• Gegebener Text:
----------

Christian Schultheisz erzählt in seinem schmalen, aber charmant inszenierten Erstling von einem fast vergessenen Sonderling: dem Allesforscher Hans Jürgen von der Wense.

In der Polis der griechischen Antike bezeichnete der Begriff Idiot eine Person, die sich aus den öffentlichen und politischen Ämtern heraushielt und sich nur den eigenen, privaten Anliegen verpflichtet fühlte. Obwohl dem Idioten heutzutage längst eine andere Bedeutung zugekommen ist, gibt es ungebrochen jenen Typus Mensch, der sich um die gesellschaftliche Lage nicht zu scheren scheint und sich von ihr nicht diktieren lassen möchte, welchen Interessen und Tätigkeiten er nachgeht. Der sich nicht kümmert um Trends, Standards, Meinungen und Umstände; gar die Unverfrorenheit besitzt, ganz sich selbst zu genügen.

----------

• Gestellte Aufgabe 1:
Schreib bitte die folgenden Zeilen ab der Zeile mit „The width and height of the screenshot is (1233, 740).“ bis einschließlich der Zeile mit „coord(36,45)“ neu und setze dabei „Command“ an die Stelle von „Instruction“. Alles andere bleibt gleich.

----------

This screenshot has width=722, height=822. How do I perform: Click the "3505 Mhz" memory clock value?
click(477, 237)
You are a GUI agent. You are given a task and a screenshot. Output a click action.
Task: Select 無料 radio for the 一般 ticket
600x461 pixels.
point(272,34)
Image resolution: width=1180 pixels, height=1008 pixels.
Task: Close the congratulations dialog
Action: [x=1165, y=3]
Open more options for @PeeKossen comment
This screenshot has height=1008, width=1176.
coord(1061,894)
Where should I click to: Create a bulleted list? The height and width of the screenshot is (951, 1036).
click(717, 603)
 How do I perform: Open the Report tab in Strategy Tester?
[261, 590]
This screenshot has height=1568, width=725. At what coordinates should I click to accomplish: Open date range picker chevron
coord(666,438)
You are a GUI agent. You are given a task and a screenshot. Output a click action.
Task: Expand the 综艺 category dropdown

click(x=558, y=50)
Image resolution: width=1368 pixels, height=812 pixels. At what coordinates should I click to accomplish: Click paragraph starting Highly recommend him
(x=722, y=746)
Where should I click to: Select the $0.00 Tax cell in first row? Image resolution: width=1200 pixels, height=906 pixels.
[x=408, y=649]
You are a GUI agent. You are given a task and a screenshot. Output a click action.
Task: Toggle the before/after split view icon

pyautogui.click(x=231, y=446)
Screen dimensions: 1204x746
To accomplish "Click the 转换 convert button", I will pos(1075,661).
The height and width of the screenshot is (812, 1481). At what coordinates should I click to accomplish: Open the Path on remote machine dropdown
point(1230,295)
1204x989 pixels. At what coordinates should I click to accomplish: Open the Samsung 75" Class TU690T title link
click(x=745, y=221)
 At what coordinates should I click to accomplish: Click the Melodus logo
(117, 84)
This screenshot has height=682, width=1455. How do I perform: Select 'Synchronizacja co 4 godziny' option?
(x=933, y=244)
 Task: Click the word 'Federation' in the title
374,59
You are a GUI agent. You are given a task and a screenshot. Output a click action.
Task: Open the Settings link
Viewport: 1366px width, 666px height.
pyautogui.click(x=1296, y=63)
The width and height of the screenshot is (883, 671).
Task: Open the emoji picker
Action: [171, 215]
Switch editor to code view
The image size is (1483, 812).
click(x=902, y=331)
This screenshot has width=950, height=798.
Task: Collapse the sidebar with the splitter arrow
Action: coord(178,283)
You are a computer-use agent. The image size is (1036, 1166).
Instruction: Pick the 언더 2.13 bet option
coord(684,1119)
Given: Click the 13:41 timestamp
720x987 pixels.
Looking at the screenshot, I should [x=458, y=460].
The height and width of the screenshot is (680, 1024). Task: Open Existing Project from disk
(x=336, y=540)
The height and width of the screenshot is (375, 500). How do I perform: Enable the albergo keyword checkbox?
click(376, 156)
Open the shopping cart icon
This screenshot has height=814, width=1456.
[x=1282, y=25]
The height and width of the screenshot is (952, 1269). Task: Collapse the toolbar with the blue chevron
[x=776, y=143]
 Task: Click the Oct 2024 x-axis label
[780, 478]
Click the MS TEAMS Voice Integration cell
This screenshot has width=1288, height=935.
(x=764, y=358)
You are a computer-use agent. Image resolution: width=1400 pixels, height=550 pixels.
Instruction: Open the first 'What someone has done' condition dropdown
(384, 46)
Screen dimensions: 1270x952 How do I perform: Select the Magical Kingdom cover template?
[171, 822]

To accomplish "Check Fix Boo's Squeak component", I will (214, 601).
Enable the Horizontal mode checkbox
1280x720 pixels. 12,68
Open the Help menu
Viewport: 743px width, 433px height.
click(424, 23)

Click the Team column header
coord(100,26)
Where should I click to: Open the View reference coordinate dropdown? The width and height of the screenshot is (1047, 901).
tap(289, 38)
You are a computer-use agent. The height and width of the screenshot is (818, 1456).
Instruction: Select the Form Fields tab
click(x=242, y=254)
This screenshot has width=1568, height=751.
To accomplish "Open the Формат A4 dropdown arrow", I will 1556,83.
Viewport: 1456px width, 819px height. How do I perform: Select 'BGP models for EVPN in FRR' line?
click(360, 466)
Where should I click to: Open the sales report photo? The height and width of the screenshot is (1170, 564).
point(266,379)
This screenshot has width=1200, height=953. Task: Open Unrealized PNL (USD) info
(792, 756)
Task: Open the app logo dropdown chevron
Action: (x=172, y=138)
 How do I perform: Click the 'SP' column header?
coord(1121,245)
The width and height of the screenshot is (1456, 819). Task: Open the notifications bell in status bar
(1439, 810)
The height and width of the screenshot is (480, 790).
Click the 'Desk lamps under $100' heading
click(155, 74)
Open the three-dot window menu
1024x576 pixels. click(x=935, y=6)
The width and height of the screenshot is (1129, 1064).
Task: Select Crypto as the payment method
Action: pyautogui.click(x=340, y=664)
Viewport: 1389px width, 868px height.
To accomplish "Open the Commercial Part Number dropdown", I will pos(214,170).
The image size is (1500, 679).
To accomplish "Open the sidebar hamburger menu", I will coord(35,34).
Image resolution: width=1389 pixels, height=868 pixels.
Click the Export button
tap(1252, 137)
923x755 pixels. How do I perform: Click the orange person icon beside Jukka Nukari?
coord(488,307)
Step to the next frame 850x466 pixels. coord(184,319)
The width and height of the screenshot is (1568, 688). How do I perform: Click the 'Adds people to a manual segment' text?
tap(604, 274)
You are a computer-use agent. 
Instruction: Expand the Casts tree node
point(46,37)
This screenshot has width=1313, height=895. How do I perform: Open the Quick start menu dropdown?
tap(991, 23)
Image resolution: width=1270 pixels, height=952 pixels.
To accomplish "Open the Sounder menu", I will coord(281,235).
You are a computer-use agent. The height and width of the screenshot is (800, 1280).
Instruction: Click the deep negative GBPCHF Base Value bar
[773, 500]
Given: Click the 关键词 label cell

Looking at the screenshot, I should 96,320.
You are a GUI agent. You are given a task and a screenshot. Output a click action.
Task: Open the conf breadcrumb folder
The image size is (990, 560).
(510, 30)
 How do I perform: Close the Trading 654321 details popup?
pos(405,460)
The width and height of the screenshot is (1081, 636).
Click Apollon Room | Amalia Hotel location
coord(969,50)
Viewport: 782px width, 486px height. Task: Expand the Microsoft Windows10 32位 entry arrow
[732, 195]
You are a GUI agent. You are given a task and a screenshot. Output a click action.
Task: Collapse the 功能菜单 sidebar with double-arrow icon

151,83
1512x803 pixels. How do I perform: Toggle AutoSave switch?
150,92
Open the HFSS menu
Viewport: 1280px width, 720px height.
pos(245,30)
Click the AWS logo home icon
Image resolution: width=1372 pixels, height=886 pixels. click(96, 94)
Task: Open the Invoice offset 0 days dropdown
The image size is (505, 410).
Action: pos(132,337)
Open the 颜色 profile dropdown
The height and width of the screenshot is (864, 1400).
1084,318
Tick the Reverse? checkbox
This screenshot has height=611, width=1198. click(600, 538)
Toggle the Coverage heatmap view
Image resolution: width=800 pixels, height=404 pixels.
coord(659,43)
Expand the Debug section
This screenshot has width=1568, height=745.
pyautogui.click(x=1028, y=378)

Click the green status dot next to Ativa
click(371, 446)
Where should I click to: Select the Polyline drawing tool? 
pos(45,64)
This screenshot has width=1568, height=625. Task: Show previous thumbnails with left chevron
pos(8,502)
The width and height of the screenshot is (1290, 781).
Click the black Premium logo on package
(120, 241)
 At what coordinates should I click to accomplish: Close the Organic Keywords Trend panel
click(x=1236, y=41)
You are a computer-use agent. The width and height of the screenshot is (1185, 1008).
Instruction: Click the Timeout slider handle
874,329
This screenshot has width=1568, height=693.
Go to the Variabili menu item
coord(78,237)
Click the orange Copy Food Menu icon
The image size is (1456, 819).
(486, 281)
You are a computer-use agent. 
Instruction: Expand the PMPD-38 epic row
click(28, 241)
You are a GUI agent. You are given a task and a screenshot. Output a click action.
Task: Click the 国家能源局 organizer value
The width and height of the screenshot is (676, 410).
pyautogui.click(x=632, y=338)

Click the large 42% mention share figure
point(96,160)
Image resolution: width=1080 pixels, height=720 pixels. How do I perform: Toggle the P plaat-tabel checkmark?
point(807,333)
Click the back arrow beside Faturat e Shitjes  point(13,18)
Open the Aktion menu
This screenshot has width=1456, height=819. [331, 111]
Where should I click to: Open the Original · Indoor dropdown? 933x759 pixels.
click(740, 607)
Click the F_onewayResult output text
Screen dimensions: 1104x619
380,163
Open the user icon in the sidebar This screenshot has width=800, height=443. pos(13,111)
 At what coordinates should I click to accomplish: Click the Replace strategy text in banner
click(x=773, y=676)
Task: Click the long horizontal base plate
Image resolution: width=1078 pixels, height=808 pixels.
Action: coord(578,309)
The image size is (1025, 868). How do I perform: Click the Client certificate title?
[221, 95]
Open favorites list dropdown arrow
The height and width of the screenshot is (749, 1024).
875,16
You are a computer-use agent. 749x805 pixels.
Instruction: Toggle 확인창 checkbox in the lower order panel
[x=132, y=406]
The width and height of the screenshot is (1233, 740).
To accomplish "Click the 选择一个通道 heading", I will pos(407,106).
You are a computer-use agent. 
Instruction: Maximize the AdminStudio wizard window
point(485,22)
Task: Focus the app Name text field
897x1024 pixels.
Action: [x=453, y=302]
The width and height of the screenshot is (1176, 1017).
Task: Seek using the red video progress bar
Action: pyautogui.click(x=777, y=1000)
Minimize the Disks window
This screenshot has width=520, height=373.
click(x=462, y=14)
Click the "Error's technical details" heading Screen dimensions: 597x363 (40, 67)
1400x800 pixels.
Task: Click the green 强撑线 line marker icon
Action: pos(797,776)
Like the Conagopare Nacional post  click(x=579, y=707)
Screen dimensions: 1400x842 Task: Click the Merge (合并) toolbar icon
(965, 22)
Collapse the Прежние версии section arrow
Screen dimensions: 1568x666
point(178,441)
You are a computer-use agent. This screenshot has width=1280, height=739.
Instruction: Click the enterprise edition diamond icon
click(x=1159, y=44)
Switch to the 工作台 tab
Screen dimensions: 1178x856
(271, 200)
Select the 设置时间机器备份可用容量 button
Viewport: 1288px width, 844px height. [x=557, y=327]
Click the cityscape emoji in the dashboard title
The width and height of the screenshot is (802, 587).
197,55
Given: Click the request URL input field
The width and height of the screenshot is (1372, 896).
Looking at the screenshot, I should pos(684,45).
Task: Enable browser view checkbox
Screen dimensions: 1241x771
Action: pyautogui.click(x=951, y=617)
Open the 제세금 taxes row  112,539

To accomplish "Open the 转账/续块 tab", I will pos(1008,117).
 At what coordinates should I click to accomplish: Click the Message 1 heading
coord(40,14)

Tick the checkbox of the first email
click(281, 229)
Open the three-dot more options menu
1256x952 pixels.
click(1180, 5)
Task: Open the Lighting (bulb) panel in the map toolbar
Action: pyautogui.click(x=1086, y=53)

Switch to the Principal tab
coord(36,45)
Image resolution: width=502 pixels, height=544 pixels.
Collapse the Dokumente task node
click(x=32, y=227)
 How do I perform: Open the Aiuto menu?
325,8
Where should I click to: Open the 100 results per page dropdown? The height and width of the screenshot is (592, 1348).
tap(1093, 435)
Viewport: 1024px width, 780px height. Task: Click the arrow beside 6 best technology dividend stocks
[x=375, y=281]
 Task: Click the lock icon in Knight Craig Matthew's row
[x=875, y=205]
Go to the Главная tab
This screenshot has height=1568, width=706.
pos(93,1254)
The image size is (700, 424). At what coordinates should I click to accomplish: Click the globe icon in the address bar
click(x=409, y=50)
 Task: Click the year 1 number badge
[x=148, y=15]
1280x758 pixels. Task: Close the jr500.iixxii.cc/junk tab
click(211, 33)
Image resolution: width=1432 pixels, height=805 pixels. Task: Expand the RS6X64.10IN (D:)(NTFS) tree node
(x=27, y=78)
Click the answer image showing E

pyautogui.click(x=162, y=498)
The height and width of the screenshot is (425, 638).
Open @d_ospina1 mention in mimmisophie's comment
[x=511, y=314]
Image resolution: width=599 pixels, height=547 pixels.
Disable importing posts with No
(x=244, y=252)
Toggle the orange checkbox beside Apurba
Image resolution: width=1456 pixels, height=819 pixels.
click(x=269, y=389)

----------

• Gestellte Aufgabe 2:
Wen bezeichnete der Begriff Idiot laut dem gegebenen Text in der Polis der griechischen Antike?

• Richtige Antwort 1:
The width and height of the screenshot is (1233, 740).
To accomplish "Click the 选择一个通道 heading", I will pos(407,106).
You are a computer-use agent. 
Command: Maximize the AdminStudio wizard window
point(485,22)
Task: Focus the app Name text field
897x1024 pixels.
Action: [x=453, y=302]
The width and height of the screenshot is (1176, 1017).
Task: Seek using the red video progress bar
Action: pyautogui.click(x=777, y=1000)
Minimize the Disks window
This screenshot has width=520, height=373.
click(x=462, y=14)
Click the "Error's technical details" heading Screen dimensions: 597x363 (40, 67)
1400x800 pixels.
Task: Click the green 强撑线 line marker icon
Action: pos(797,776)
Like the Conagopare Nacional post  click(x=579, y=707)
Screen dimensions: 1400x842 Task: Click the Merge (合并) toolbar icon
(965, 22)
Collapse the Прежние версии section arrow
Screen dimensions: 1568x666
point(178,441)
You are a computer-use agent. This screenshot has width=1280, height=739.
Command: Click the enterprise edition diamond icon
click(x=1159, y=44)
Switch to the 工作台 tab
Screen dimensions: 1178x856
(271, 200)
Select the 设置时间机器备份可用容量 button
Viewport: 1288px width, 844px height. [x=557, y=327]
Click the cityscape emoji in the dashboard title
The width and height of the screenshot is (802, 587).
197,55
Given: Click the request URL input field
The width and height of the screenshot is (1372, 896).
Looking at the screenshot, I should pos(684,45).
Task: Enable browser view checkbox
Screen dimensions: 1241x771
Action: pyautogui.click(x=951, y=617)
Open the 제세금 taxes row  112,539

To accomplish "Open the 转账/续块 tab", I will pos(1008,117).
 At what coordinates should I click to accomplish: Click the Message 1 heading
coord(40,14)

Tick the checkbox of the first email
click(281, 229)
Open the three-dot more options menu
1256x952 pixels.
click(1180, 5)
Task: Open the Lighting (bulb) panel in the map toolbar
Action: pyautogui.click(x=1086, y=53)

Switch to the Principal tab
coord(36,45)

• Richtige Antwort 2:
Eine Person, die sich aus den öffentlichen und politischen Ämtern heraushielt und sich nur den eigenen, privaten Anliegen verpflichtet fühlte.